Another use of debt calculators is to help determine a fixed payment plan.  This is a great option for individuals with regular income or salaried positions.  Determining a fixed payment will decrease the amount of time it takes to pay down debt, while also decreasing the overall amount paid in interest on the loan.  This is a healthy alternative to paying the monthly minimums on credit cards.

Who should use a debt calculator?

Anyone who is having trouble paying their bills on time should seek out a debt calculator.  Inconsistent debt payments can undermine credit scores, however, debt calculators can provide a clear understanding of multi bills, and help organize bills into a priority payment plan.  Those with unpaid credit card bills, IRS tax debt, student loan, personal loans, unpaid utility bills, unpaid medical bills, or attorney bills should use debt calculators to help get organized.


After using a debt calculator

After using a debt calculator the time may be right to consider loan consolidation.  There are several ways to go about consolidating loans that are both secured and unsecured.   Loan consolidation does not instantly eradicate debt, but it can help organize debt and maximize payment efficiency.  Unsecured debt refers to debt that is not attached to an asset such as a house or a car this includes most student debt. Lenders offering unsecured loan consolidation have to rely on the borrower to repay them.  If the borrower does not repay the loan, the lender can charge fees but has no asset to seize in return. Therefore, interest rates on unsecured loans are generally high.

Secured debt is debt that is tied to, or secured by, an asset.

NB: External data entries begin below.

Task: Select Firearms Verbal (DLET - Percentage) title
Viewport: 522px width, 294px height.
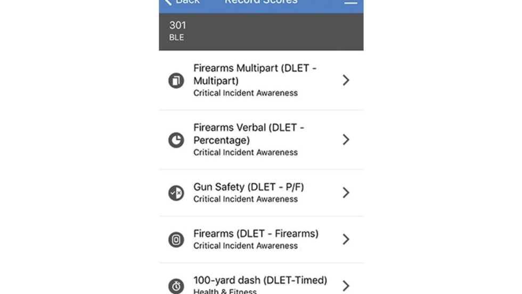Action: (x=249, y=134)
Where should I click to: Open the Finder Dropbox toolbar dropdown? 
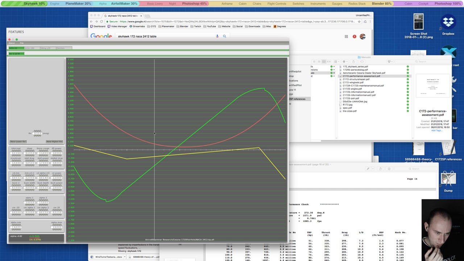pyautogui.click(x=390, y=62)
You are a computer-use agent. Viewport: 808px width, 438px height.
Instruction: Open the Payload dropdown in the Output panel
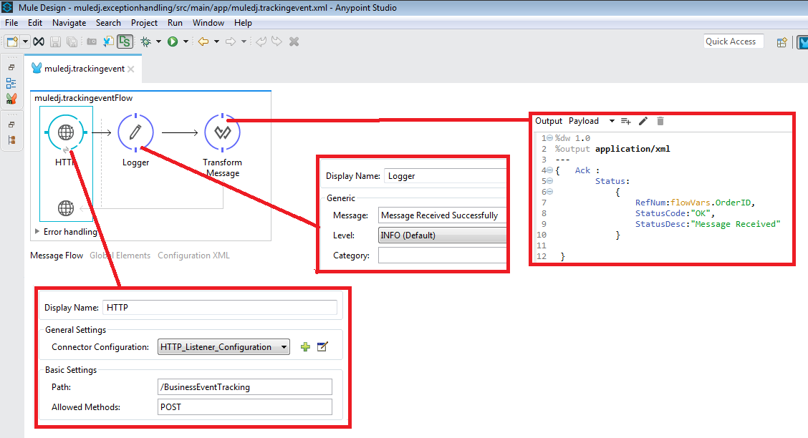pos(613,120)
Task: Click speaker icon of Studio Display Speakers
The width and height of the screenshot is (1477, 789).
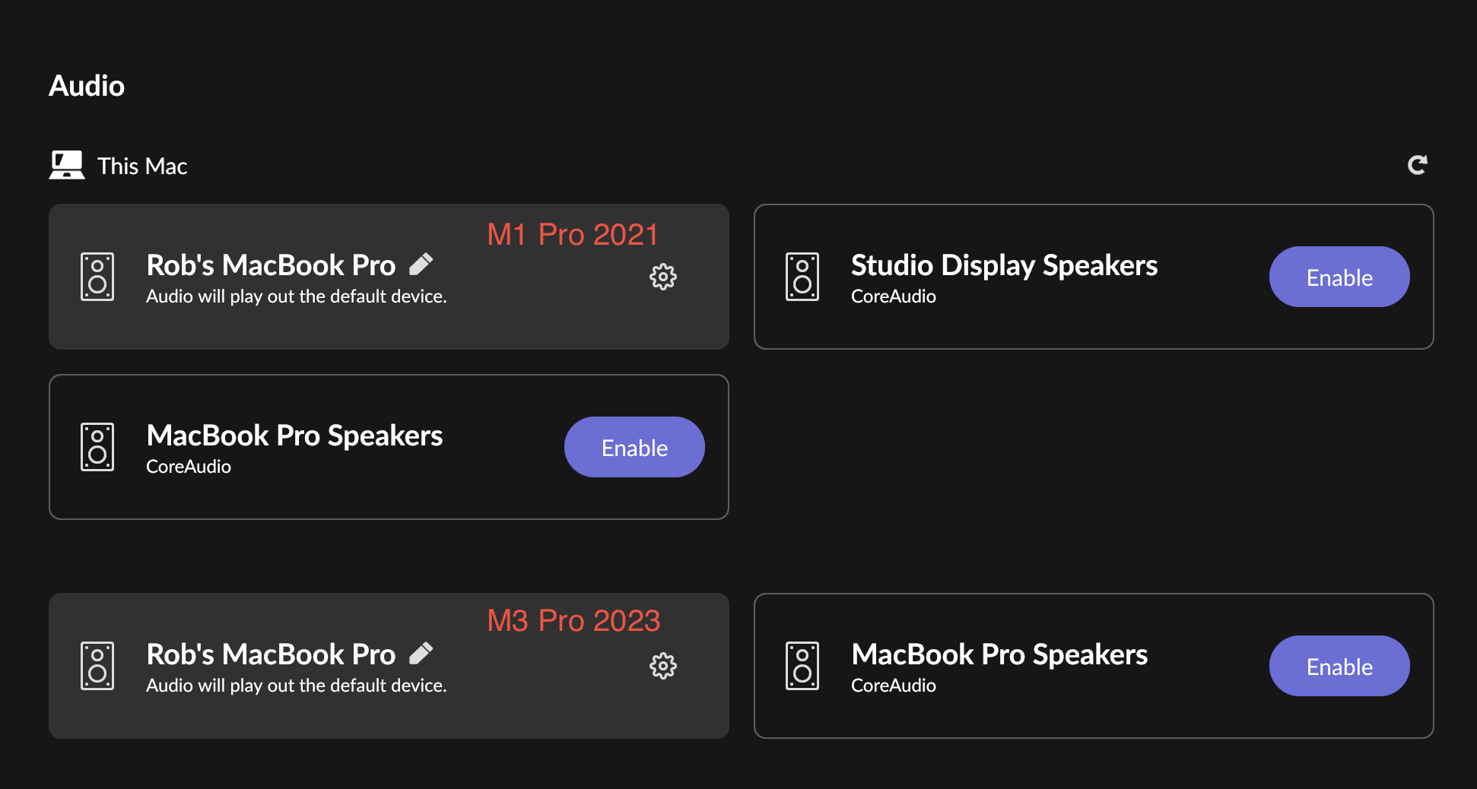Action: [x=802, y=277]
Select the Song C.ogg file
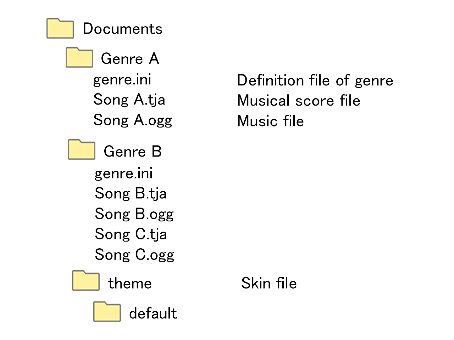This screenshot has height=340, width=454. [134, 255]
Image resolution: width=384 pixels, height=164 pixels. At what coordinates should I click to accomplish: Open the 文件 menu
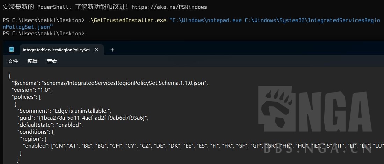(13, 61)
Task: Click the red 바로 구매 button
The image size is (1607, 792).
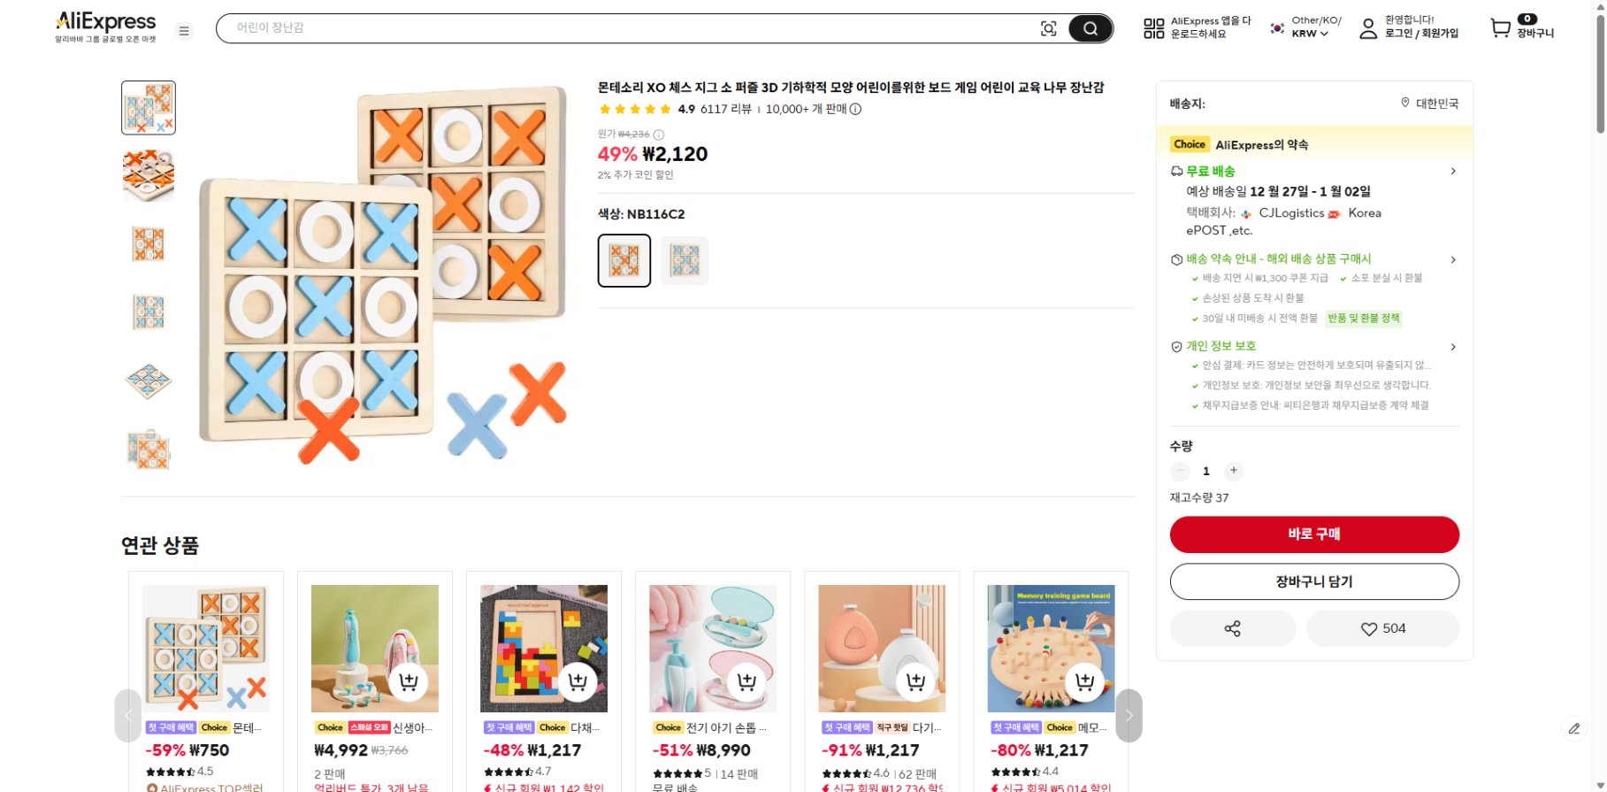Action: click(1314, 534)
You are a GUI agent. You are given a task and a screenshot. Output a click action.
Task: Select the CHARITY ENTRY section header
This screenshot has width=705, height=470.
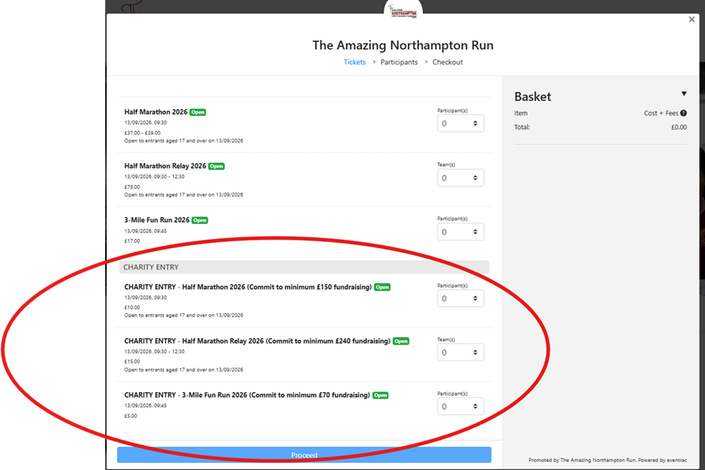[303, 267]
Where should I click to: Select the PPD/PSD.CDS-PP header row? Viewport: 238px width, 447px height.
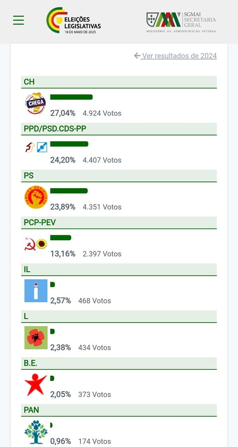[119, 129]
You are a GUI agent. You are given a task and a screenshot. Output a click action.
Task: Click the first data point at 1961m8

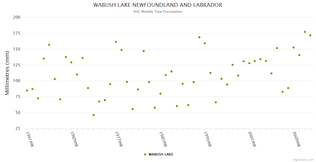point(27,90)
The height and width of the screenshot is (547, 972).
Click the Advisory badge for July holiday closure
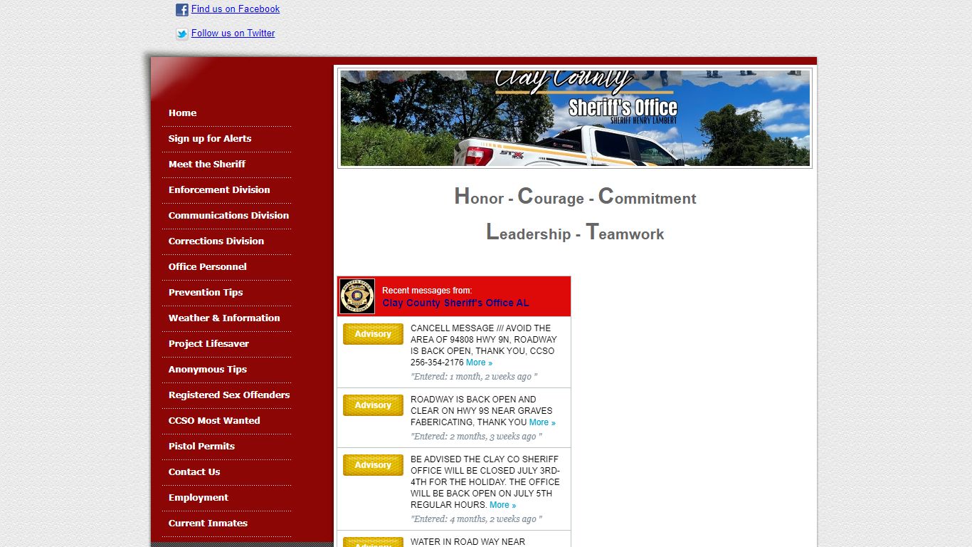click(x=373, y=465)
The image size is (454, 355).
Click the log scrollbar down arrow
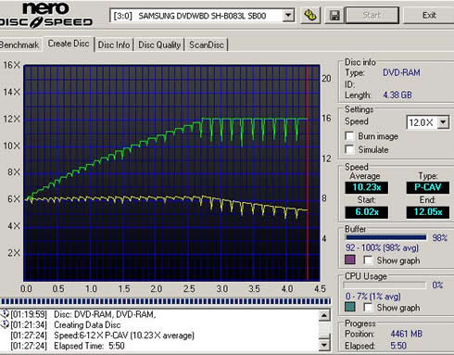pos(324,345)
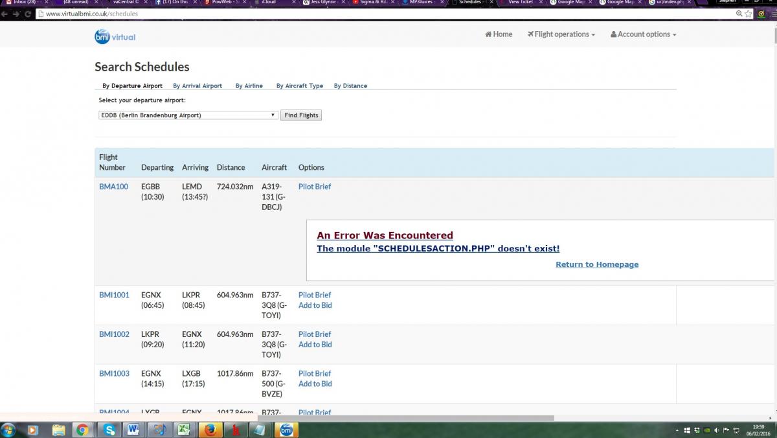Open the Account options dropdown
The height and width of the screenshot is (438, 777).
coord(644,34)
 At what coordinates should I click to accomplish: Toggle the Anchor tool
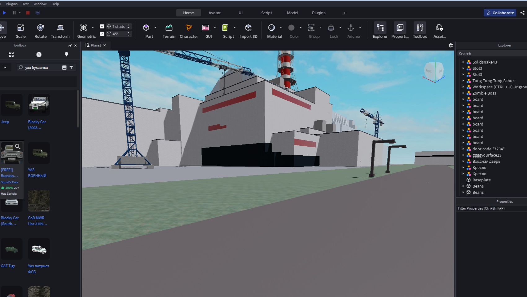click(351, 28)
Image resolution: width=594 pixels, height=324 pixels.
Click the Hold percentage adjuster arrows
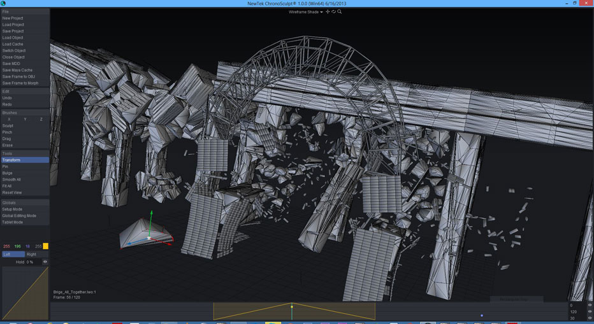point(45,262)
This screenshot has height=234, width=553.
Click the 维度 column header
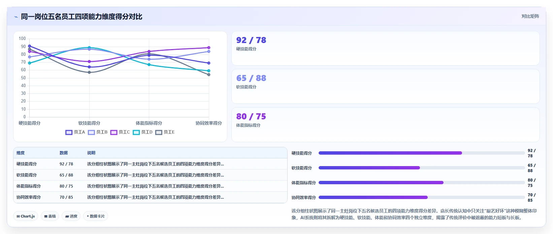21,153
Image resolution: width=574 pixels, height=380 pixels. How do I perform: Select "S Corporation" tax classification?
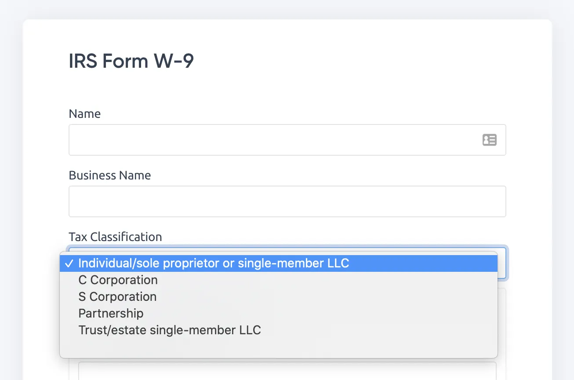click(x=117, y=296)
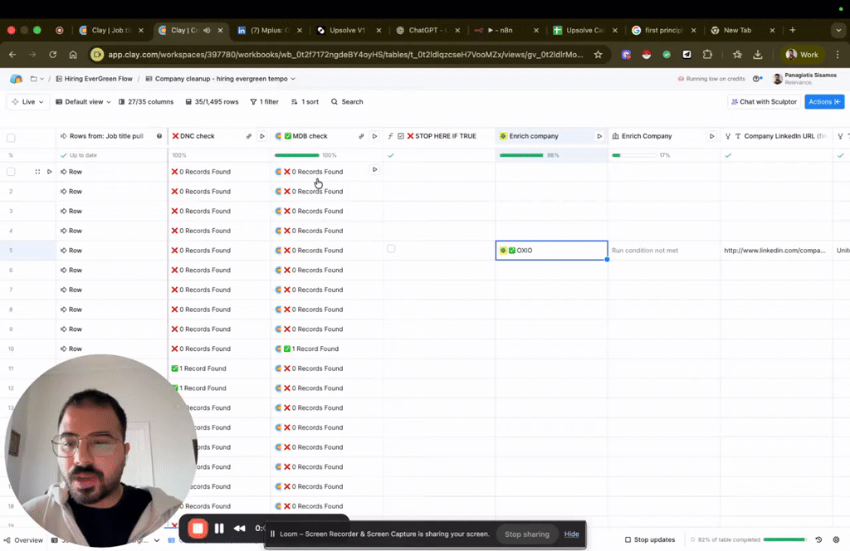Open the Company cleanup table name dropdown
The height and width of the screenshot is (551, 850).
[220, 79]
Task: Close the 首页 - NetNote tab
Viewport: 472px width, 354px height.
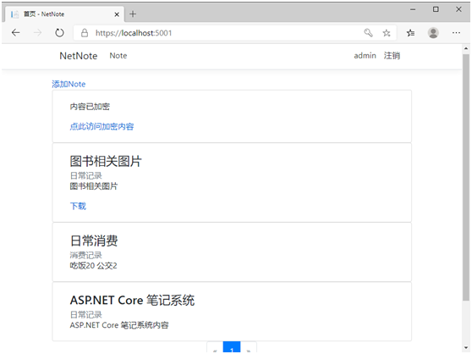Action: click(x=117, y=14)
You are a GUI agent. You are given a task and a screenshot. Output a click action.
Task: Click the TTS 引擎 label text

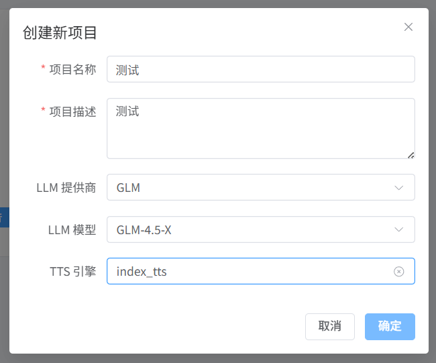point(72,272)
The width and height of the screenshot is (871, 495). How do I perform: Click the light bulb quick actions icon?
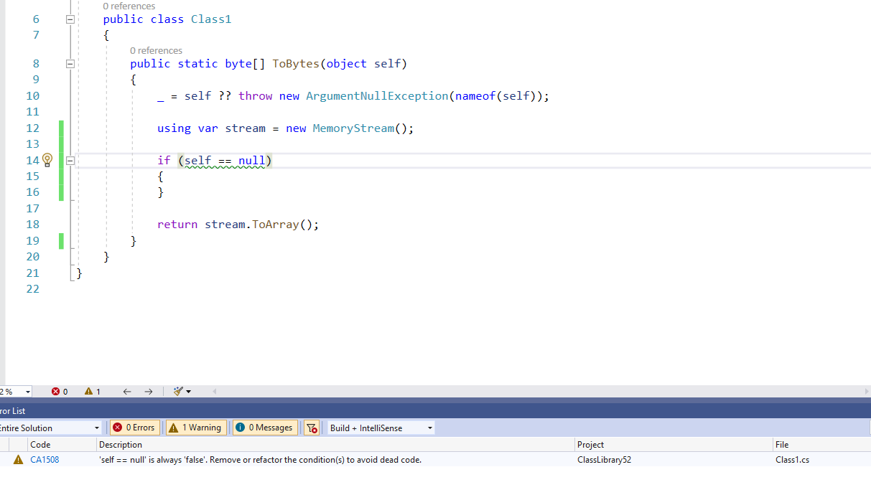point(47,160)
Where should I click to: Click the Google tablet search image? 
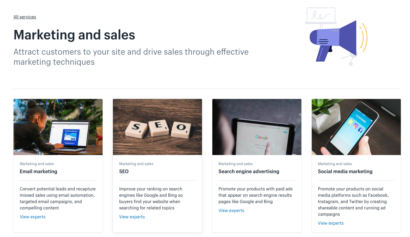(x=257, y=127)
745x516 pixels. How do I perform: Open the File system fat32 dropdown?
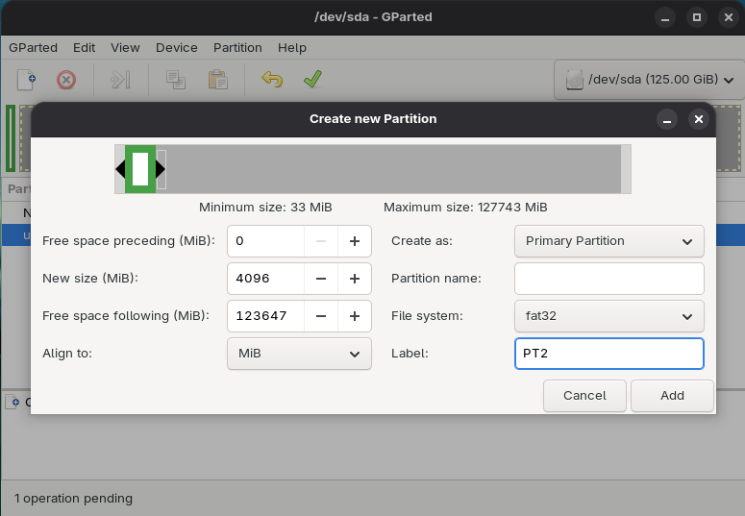(608, 315)
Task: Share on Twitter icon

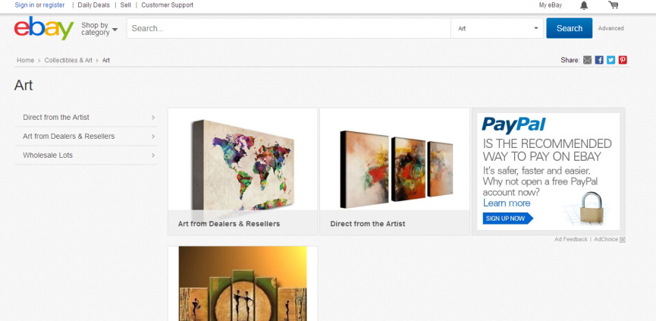Action: [610, 60]
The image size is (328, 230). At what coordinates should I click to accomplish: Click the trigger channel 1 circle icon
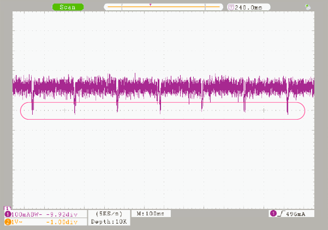pyautogui.click(x=273, y=214)
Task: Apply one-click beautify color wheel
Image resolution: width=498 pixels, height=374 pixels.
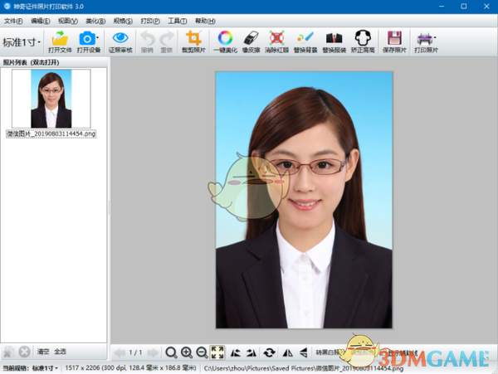Action: tap(225, 38)
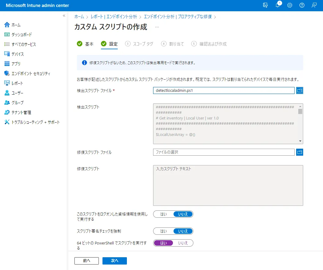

If the borrower does not repay the loan, the lender can seize that asset as repayment. Therefore, secured debt usually has lower interest rates.  Examples of secured consolidation loans are home equity loans and car loans.

The ability to secure loan consolidation in regards to non-student loans will depend on four factors:

Income Level: The lender must assess the ability to repay the loan. If the borrower is not working, or if they have low income, they probably won’t qualify for a consolidation loan.

Loan Needed: Obviously it is easier to qualify for a $10,000 loan than for a $100,000 loan. The more money needed, the higher the borrowers income will need to be.

Collateral: Borrowing $200,000 off a house worth $400,000 is possible, and having collateral of this type will enhance the chances of getting a mortgage loan consolidation. If the borrower doesn’t own a home, or if their home has no equity, then it will be nearly impossible to qualify for secured loan consolidation.

The Credit Report: Debt consolidation loans almost always require a good credit score.  People with a good credit rating that are troubled with paying off rising debt should seek out loan consolidation before missing payments and adversely affecting credit scores.